TasFarmers Matters - Mapping the future of freight
The fundamental requirement for any agricultural business is market access.
If you can’t get what you grow or produce to those who will pay for it, you may as well not bother.
The same goes for farm inputs – if you can’t get your essential inputs to your farm in a competitive way, eventually others will take your business away because they can produce the same things as you, but cheaper.
For some producers, access to markets is by air or by sea. However, for the bulk of Tasmania’s cropping and meat producers, their key pathway to getting paid is on Tasmania’s road network.
And here in lies the biggest issue.
Every corner of Tasmania has its issues with roads, but perhaps the most glaring example is in the North East.
There are many ways to get to this agricultural paradise with deep red soils and some of the most efficient farmers in the state, all three of them are as inefficient as any you’d have the misfortune to find.
The most direct way to Launceston from Scottsdale is over the Sideling, a narrow, twisting goat track that is barely wide enough for two trucks to pass and with switchback corners so tight a truck with trailer will use the entire road to get around them.
The other way is through Lilydale, again, a twisting, tight and slow road with few places to allow traffic past.
The designated “freight route” is through Bridport, where trucks essentially have to head in the opposite direction that they need to go.
The road is ok, but it is long and creates time and cost challenges.
A semi-trailer of cattle heading for Powranna sale yards from the North East should really head via Bridport and then to Bell Bay, but the most direct route is over the Sideling.
he Sideling from Saliers Hill to the St Pats River, despite the $50m spent on the section from the Brid River to the Lookout, is not efficient nor safe, yet it remains the most sensible avenue to market.
Similarly, anything going into the North East is more costly than anywhere else in the state.
Even the most basic of all farm inputs, fertiliser, is at least $40 a tonne more expensive than anywhere else in the state.
That puts growers at a disadvantage before they even start.
The North East, along with the North West, East Coast, Huon, Coal River Valley and Northern Midlands have some of the most productive farm land in Australia – mostly irrigated and all fertile.
The biggest handicap holding these areas back is a decent road network.
Back in the 1960s, there was an integrated plan for the North East and Launceston which was termed the Eastern Bypass.
This would have taken all freight, including forestry and agriculture from the North East, South and East Coast, around Launceston’s eastern perimeter towards Bell Bay.
Sadly, that plan is no more, killed by decades of inertia by all three levels of government.
So, there’s the problem, but what is the solution?
To be blunt, the solution isn’t cheap, but it is essential.
Sometimes it is easier for the government bureaucracy to do nothing, but if we are to make this state the best it can be, and that will only be through agriculture, we need to improve access to markets.

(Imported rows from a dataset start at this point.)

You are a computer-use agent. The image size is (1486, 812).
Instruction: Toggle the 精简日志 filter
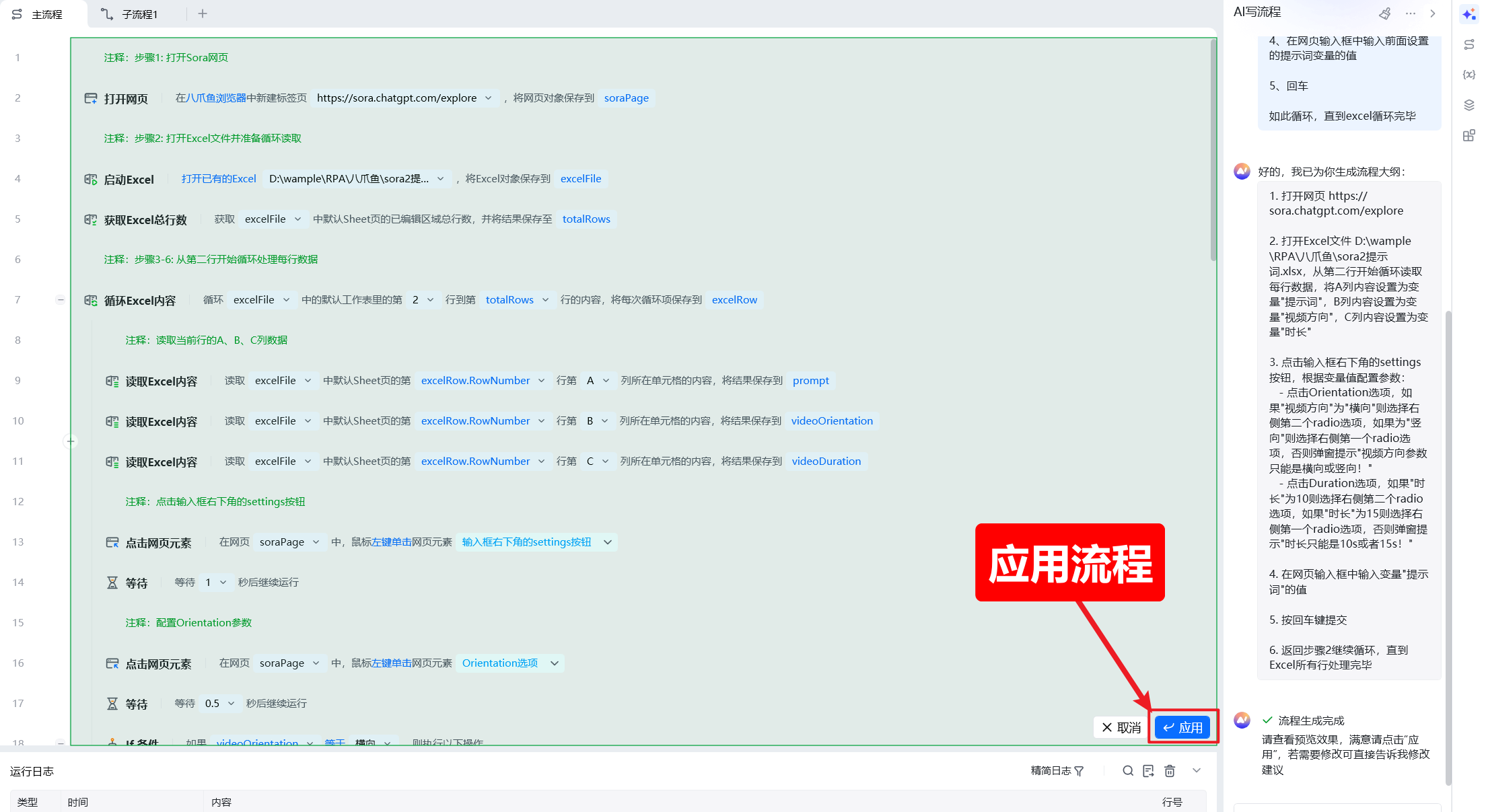coord(1057,771)
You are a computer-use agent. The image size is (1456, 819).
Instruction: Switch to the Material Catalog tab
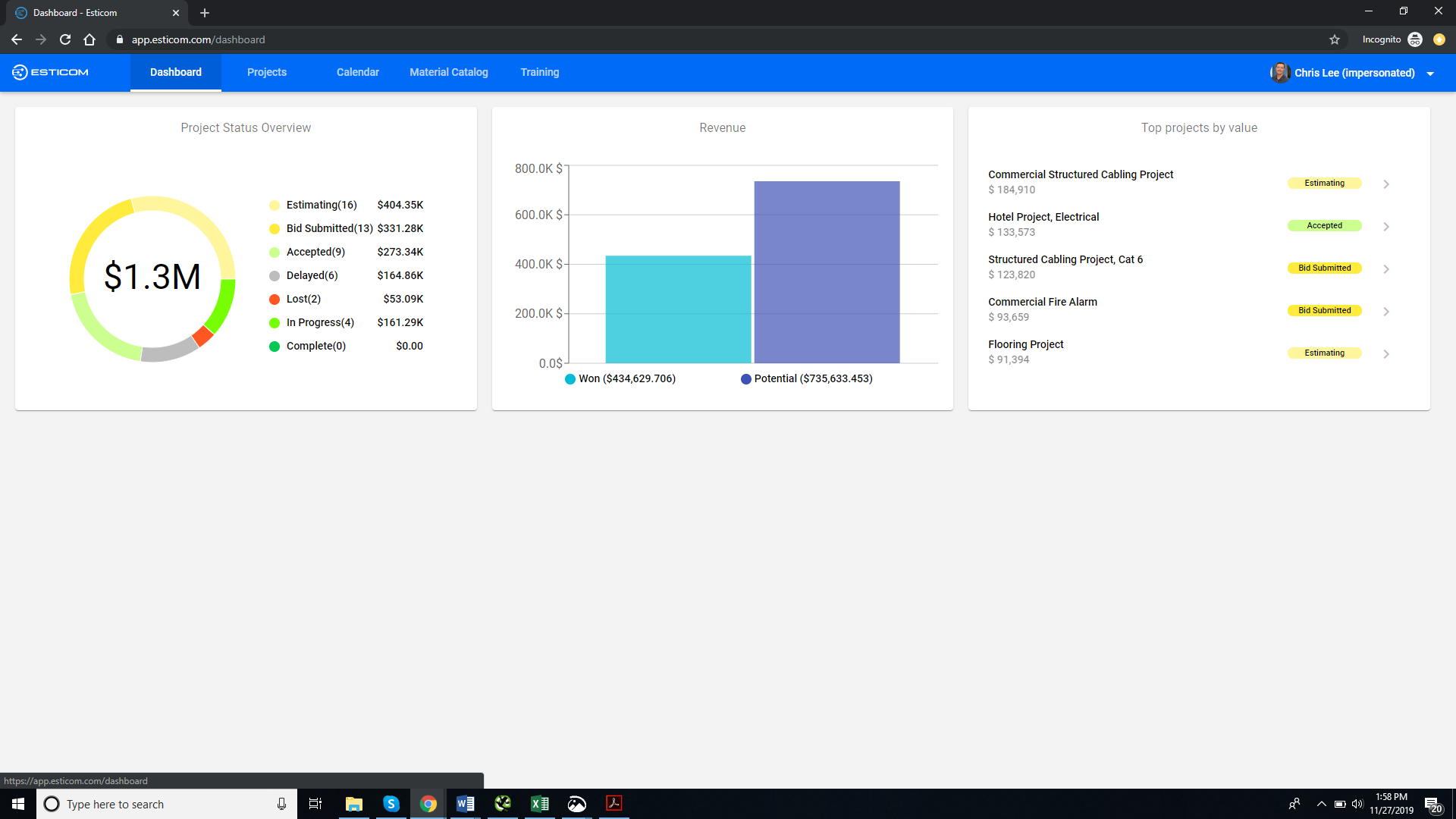[x=449, y=72]
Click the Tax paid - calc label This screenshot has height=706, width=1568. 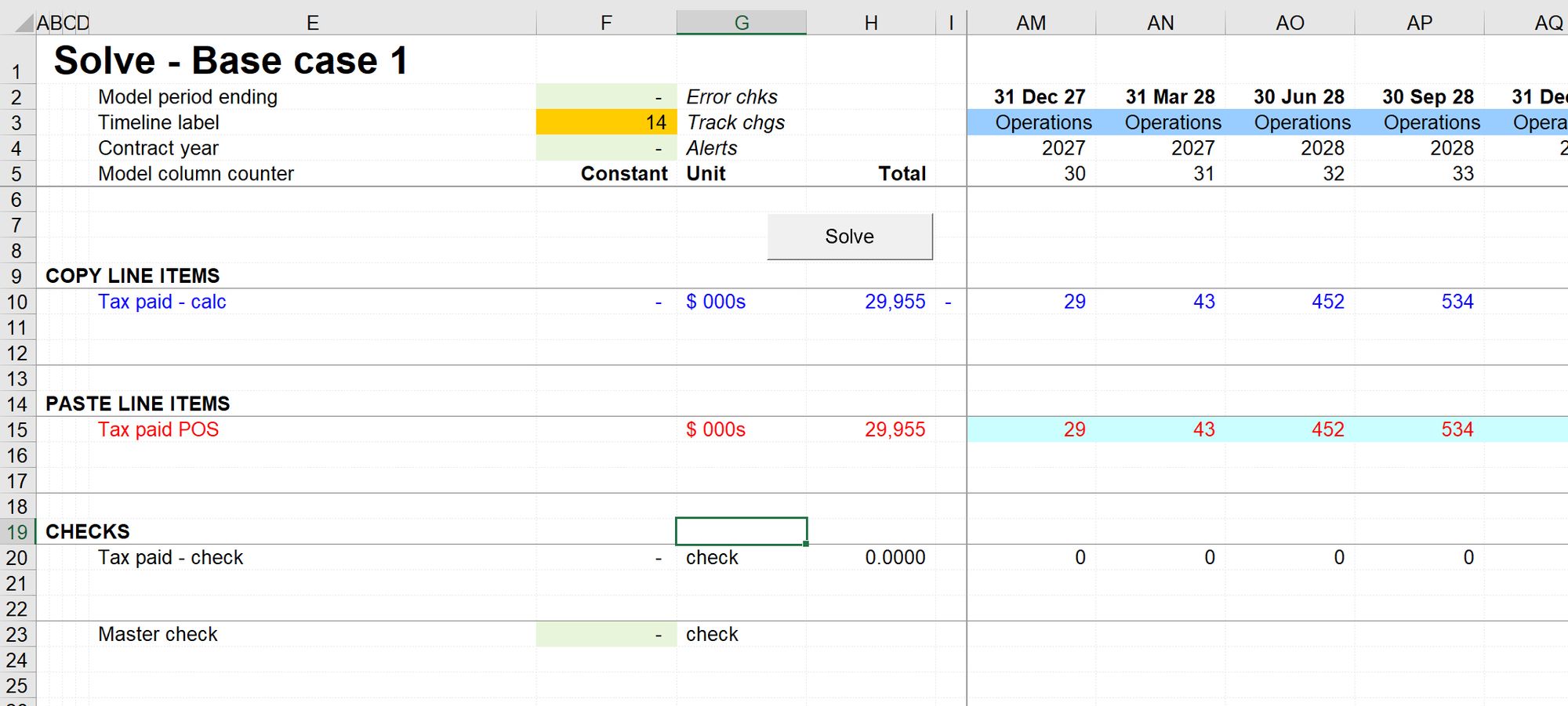point(162,301)
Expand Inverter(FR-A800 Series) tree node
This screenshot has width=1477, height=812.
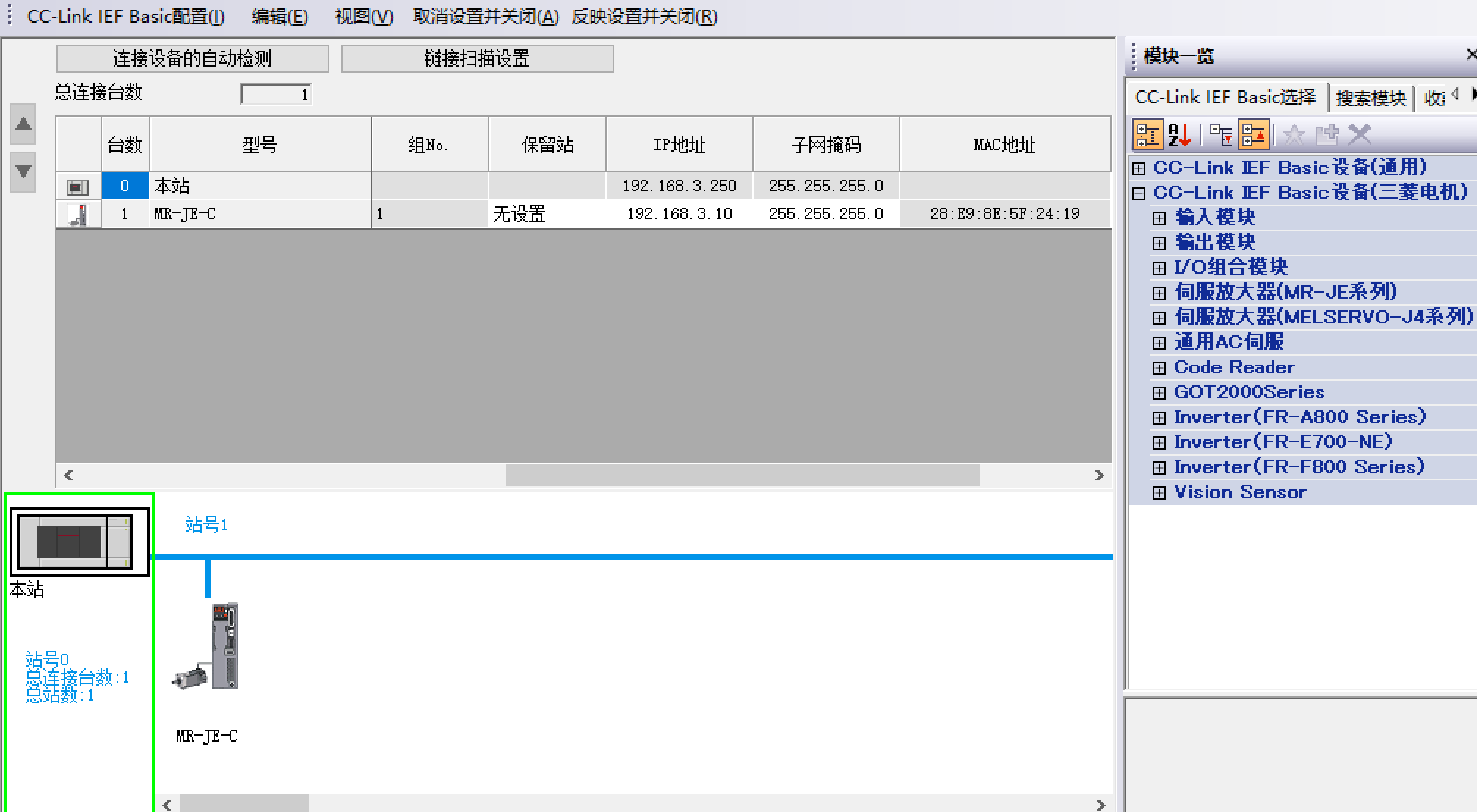[1159, 417]
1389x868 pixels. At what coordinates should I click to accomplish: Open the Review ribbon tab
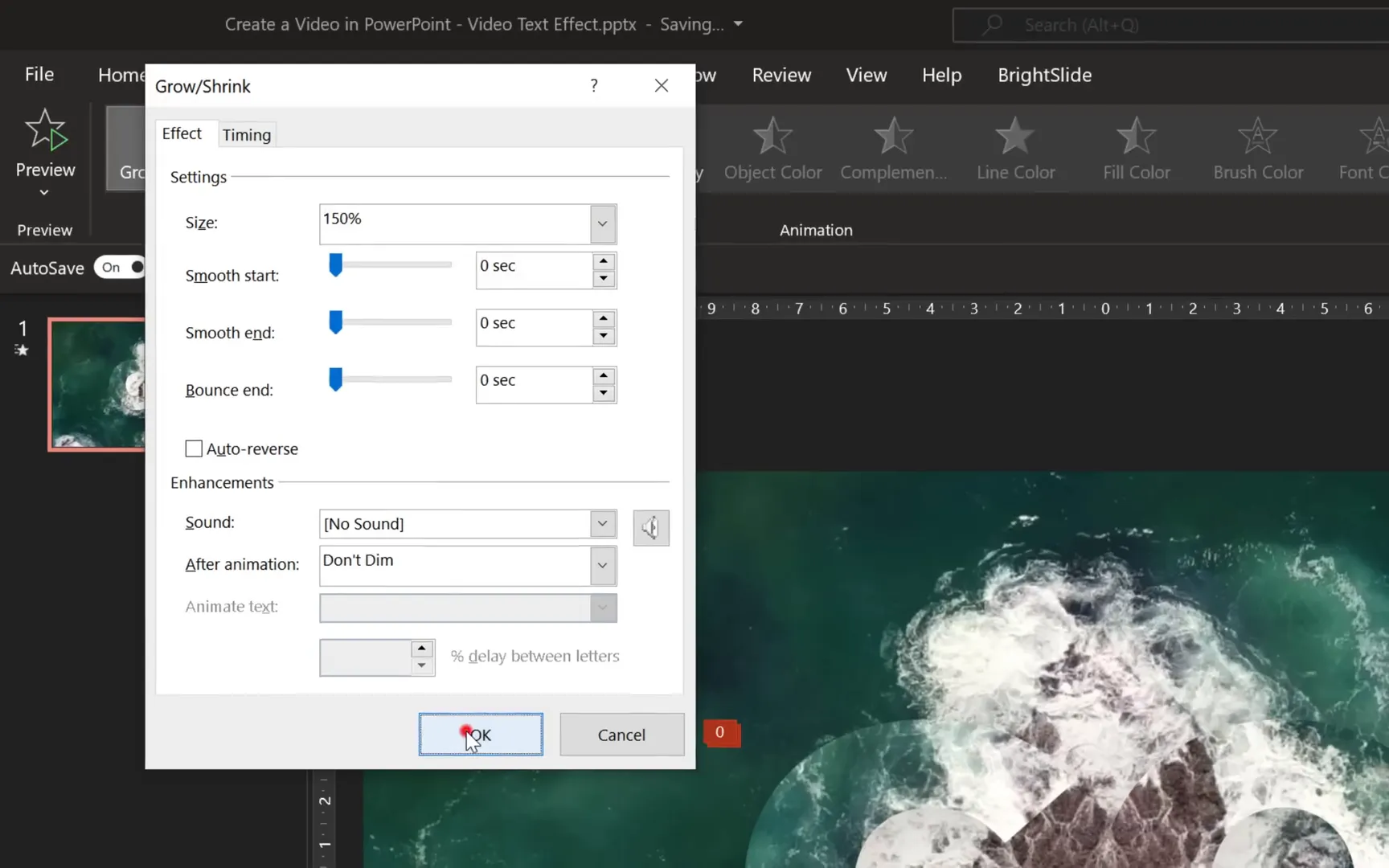click(781, 74)
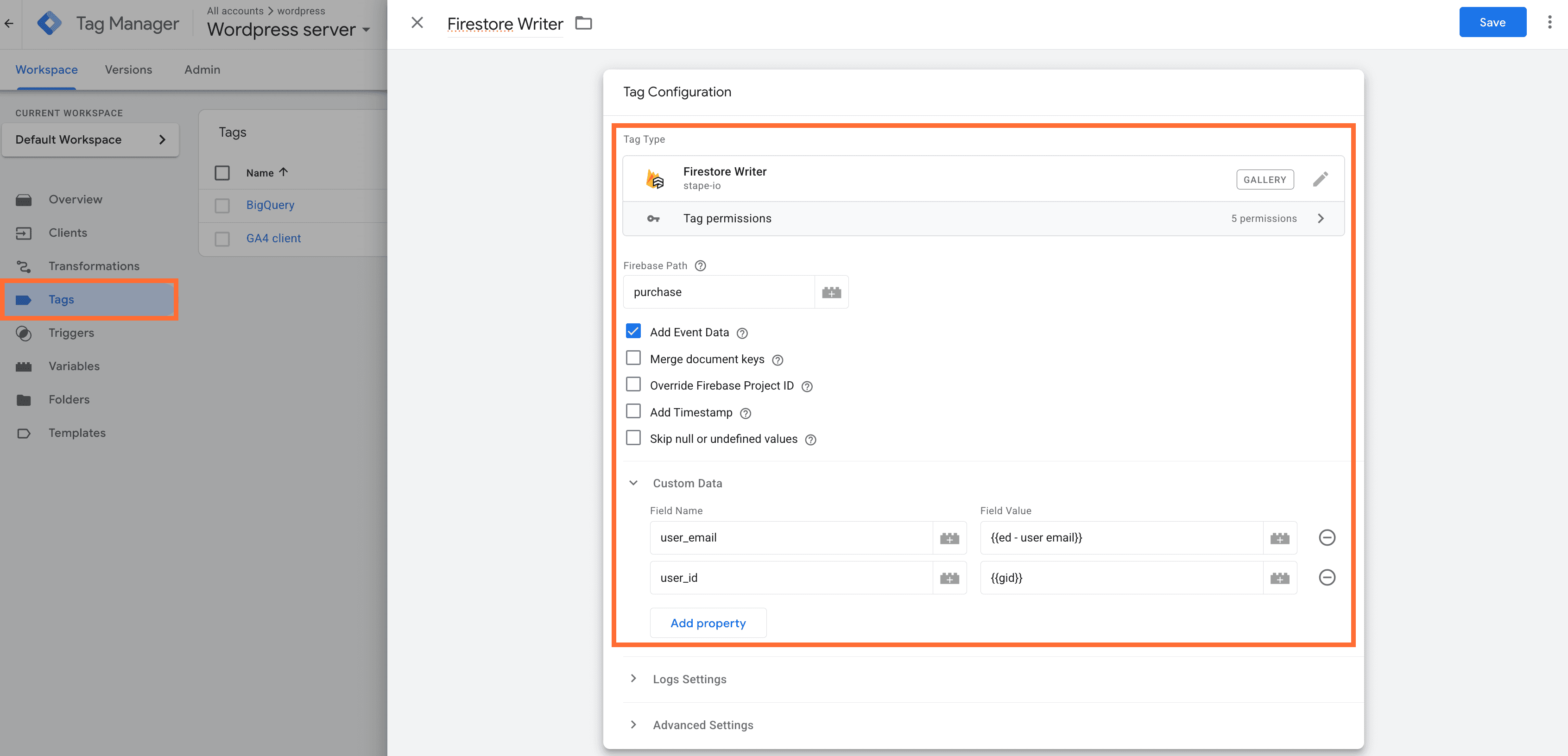This screenshot has height=756, width=1568.
Task: Remove the user_id custom data row
Action: tap(1326, 577)
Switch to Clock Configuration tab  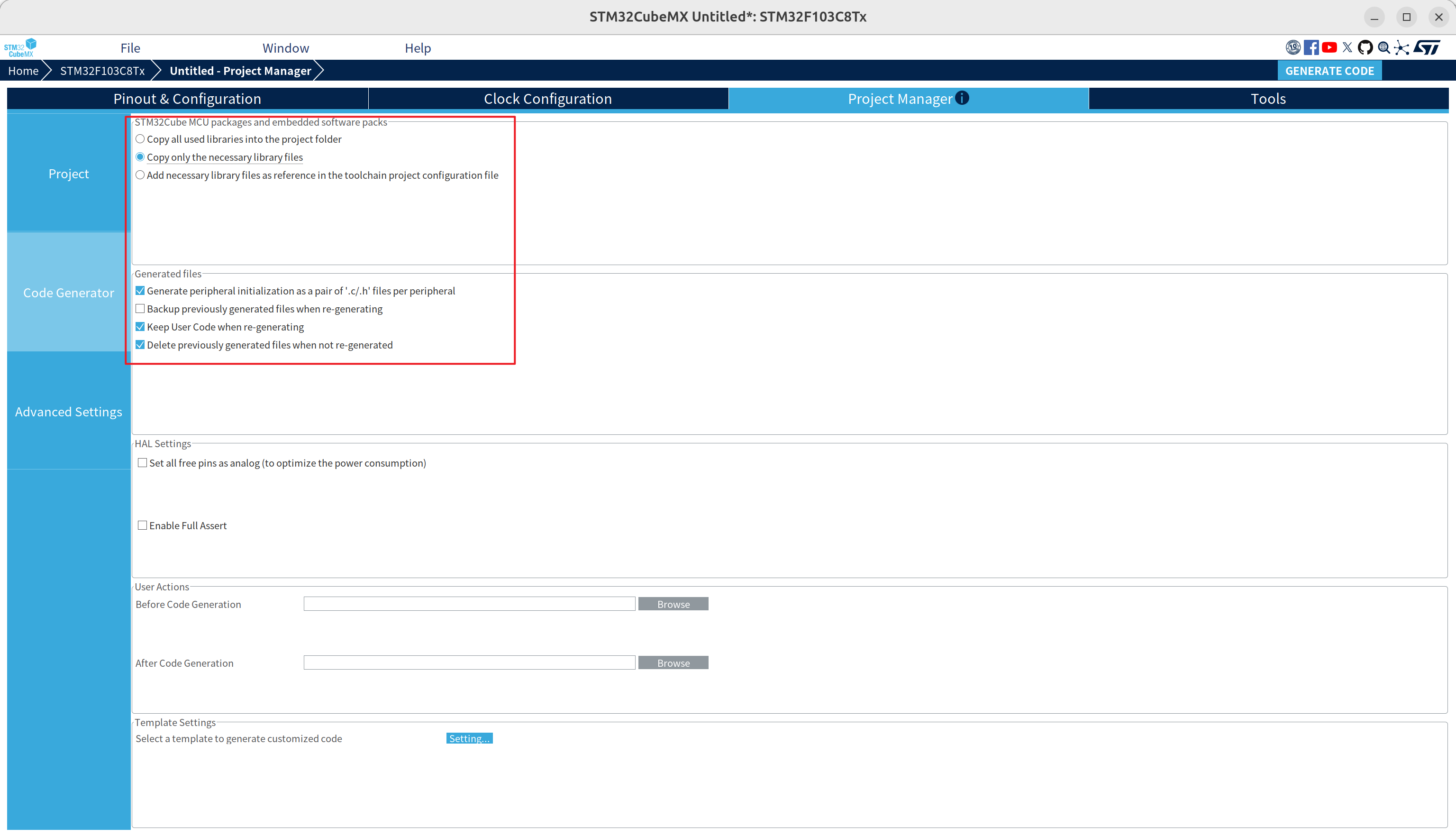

The first part of the solution is a plan, starting with where are things being produced, where do they need to be and what is the best and safest route to get them there.
If this state is to truly utilise the natural advantages we have to the envy of all other parts of Australia, governments, especially state and federal governments, need to act together to solve the issue.
Local government has a role too, which is to be the advocate for better road networks that allows their respective municipalities to thrive, economically and socially.
During a conversation with Federal Agriculture Minister Julie Collins earlier in the year at Scottsdale, the Minister raised that Tasmania has never developed a freight and transport masterplan.
If one were developed, it would open the door to more federal funding as it would contribute towards a long-term focused plan which is the best way to deliver the best outcomes.
Talk to farmers anywhere in Tasmania and they will put the road network at the top of their list for ways to make farming more efficient. TasFarmers’ members across the state highlight the need to do better – develop a plan, fund it and get it built.
The state’s future prosperity relies upon it.